A Monte Carlo Approach to the 4D Scattering Equations

TL;DR

This paper introduces a Monte Carlo method for solving 4D scattering equations, providing a new computational tool and a Mathematica package for calculating tree-level amplitudes in various supergravity and super Yang-Mills theories.

Contribution

It presents the first publicly available Mathematica package for solving 4D scattering equations using a Monte Carlo algorithm, enabling efficient amplitude calculations.

Findings

Developed a Monte Carlo algorithm for 4D scattering equations.

Created the first public Mathematica package for amplitude calculations.

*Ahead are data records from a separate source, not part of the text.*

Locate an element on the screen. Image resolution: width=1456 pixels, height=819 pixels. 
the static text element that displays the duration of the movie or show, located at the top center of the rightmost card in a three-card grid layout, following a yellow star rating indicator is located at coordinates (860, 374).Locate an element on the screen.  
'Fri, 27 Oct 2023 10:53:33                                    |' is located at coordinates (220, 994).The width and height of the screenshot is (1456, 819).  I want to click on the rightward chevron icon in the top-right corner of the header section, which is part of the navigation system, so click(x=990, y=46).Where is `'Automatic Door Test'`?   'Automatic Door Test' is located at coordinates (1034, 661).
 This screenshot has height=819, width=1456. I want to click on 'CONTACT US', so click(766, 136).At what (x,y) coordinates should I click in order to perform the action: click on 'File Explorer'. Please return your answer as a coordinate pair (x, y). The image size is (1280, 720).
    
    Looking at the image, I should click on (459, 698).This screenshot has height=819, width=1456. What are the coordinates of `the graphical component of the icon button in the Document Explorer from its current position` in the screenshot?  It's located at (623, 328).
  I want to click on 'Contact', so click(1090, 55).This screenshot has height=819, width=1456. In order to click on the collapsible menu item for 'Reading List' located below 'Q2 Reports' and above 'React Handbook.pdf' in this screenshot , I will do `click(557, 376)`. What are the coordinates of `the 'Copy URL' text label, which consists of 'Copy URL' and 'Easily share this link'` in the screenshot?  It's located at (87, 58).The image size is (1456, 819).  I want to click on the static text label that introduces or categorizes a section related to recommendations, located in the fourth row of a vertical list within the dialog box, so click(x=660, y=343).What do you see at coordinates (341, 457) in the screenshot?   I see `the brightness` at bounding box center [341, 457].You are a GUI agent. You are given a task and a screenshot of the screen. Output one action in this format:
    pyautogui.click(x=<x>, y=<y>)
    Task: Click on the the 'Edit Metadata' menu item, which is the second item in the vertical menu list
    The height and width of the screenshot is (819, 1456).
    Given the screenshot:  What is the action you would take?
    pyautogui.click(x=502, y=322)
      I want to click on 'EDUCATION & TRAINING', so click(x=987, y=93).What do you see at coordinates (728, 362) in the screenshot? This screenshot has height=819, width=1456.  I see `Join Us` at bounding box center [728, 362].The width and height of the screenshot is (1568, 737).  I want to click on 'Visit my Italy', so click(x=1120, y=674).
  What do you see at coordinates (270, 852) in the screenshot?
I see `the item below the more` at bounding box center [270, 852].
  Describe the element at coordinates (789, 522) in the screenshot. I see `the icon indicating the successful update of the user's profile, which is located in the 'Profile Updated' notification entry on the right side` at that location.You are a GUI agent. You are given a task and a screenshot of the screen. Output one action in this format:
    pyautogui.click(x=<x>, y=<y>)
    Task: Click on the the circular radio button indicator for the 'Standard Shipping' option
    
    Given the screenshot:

Tabulated numerical solutions up to 9 points in MHV sectors.

Abstract

The scattering equation formalism is a general framework for calculation of amplitudes in theories of massless particles. We provide a detailed introduction to the 4D scattering equation framework accessible to non-experts, outline current difficulties solving the equations numerically, and explain how to overcome them with a Monte Carlo algorithm. With this submission we include {\tt treeamps4dJAF}, the first publicly available {\sc Mathematica} package for calculating amplitudes by solving the scattering equations, supporting MHV analytical and N$^{k-2}$MHV numerical computations. The package provides a powerful and flexible computational tool for calculating tree-level amplitudes in super Yang Mills theories, Einstein supergravity and conformal supergravity. We tabulate sets of numerical solutions up to 9 points in all MHV sectors and 12 points in the NHMV sector which can be used for fast evaluation of amplitudes.